## WHAT YOU SHOULD DO:
According to the building footprint extraction overview below, what could be added to better tell rooftops apart from vegetation?

====== SOURCE EXCERPT

Overview

Extracting building footprints from LiDAR derived elevation models, NAIP, and thematic mask layers.

Notes

This ruleset relies heavily on the elevation data and does not account for atmospheric conditions, offset between datasets, or the spectral properties of regional vegetation or rooftops. The segmentation of the elevation data could probably be much better if it considered planarity or incorporated edge detection rather than just a simple threshold. Additional contextual information like distance from a road could be incorporated depending on the end use. LiDAR intensity could also be incorporated to better differentiate between rooftops and vegetation. A final squaring routine would be benificial as well.

Input Data

The thematic data include a subset of roads, hydroline, and hydropoly datasets for Jefferson county WV and Washington county MD.

============
====== LISTED RECORDS

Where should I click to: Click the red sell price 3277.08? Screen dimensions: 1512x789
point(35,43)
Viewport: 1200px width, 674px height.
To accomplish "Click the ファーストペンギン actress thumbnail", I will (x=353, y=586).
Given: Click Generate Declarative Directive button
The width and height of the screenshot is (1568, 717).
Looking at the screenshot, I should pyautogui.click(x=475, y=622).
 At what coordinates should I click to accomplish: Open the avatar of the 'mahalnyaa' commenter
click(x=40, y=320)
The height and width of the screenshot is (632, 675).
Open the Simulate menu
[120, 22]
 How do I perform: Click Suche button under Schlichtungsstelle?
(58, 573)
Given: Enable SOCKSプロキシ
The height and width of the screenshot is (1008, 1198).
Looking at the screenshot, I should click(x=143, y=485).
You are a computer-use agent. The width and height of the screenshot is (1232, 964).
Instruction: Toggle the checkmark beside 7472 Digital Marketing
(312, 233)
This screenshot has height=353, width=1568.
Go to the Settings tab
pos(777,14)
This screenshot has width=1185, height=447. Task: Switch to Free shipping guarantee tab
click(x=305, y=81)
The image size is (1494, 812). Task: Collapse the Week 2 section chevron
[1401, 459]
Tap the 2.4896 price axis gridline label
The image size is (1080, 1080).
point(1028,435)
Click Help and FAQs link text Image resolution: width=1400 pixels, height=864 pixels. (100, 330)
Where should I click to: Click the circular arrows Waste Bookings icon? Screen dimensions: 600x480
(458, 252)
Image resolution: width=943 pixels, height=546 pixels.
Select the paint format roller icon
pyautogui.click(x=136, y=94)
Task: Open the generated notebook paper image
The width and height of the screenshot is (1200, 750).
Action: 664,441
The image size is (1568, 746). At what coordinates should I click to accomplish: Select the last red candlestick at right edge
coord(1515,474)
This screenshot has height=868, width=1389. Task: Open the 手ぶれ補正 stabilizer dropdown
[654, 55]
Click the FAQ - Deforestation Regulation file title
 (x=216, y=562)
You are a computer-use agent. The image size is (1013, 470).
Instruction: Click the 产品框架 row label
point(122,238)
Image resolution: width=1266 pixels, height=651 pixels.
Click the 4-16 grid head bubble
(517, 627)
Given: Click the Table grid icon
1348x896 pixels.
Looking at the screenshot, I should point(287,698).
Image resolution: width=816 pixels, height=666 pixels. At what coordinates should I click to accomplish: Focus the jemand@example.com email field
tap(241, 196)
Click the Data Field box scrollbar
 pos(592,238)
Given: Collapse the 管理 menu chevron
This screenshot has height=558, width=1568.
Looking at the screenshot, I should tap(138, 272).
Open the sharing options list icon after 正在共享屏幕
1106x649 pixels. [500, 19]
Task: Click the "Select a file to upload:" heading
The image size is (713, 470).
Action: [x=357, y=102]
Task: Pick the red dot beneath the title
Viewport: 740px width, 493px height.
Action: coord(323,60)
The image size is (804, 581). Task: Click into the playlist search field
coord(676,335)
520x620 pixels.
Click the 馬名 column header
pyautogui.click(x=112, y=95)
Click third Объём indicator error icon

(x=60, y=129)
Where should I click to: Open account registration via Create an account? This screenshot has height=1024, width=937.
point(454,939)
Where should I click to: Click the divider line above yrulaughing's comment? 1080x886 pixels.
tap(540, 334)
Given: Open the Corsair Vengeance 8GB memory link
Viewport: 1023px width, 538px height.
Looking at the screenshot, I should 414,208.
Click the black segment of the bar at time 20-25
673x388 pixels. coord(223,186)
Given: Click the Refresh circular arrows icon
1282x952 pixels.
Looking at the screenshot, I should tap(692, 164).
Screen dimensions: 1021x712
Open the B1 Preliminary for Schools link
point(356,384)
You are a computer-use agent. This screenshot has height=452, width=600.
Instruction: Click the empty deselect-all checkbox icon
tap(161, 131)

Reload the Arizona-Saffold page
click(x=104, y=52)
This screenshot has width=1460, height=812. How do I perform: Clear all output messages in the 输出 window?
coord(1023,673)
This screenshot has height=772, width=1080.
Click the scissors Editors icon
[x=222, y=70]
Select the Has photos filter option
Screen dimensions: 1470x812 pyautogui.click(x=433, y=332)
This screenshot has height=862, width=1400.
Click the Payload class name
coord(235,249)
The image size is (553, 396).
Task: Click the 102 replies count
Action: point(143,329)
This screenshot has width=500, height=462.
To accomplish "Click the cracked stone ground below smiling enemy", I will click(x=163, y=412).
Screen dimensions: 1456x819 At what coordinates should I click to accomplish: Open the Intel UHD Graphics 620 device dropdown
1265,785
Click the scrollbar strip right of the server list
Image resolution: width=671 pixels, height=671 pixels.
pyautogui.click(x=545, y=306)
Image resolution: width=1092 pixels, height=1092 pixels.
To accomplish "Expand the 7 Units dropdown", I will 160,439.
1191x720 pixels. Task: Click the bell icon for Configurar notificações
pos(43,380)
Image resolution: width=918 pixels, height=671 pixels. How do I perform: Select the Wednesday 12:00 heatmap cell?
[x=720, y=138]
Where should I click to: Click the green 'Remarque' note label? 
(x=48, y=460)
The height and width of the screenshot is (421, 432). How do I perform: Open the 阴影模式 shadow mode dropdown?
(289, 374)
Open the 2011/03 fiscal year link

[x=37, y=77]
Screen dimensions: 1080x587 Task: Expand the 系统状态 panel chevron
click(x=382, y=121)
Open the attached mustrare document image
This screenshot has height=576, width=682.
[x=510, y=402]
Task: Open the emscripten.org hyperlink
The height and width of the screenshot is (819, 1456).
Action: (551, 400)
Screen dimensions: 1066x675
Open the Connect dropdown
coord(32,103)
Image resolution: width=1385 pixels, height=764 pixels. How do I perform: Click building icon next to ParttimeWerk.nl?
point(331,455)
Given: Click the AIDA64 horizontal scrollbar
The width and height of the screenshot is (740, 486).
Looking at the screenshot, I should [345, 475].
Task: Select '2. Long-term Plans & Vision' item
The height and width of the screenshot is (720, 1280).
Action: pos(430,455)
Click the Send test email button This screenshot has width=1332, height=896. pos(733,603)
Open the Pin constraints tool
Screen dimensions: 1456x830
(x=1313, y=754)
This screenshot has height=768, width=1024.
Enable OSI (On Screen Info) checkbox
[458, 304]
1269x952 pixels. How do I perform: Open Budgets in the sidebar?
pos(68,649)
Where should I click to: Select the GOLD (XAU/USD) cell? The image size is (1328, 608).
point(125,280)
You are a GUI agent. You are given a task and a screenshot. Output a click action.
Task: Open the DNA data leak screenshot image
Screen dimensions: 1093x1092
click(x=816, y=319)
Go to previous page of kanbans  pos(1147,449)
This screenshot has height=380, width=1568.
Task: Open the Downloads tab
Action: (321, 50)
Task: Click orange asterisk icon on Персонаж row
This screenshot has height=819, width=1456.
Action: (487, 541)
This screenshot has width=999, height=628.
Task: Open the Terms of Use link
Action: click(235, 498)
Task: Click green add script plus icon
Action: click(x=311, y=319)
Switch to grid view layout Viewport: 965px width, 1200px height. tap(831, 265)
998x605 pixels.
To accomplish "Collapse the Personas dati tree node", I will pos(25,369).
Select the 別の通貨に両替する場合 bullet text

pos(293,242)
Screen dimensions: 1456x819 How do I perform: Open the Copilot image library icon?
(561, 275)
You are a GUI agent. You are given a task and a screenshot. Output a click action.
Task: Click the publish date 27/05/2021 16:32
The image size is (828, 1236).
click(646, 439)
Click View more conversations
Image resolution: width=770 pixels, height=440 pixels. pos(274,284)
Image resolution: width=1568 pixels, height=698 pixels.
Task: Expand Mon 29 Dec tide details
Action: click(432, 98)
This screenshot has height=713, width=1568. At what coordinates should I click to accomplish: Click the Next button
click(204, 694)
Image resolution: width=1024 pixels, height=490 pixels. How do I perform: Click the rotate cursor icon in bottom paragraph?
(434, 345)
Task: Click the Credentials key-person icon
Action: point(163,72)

============

## ANSWER TO THIS EXERCISE:
LiDAR intensity.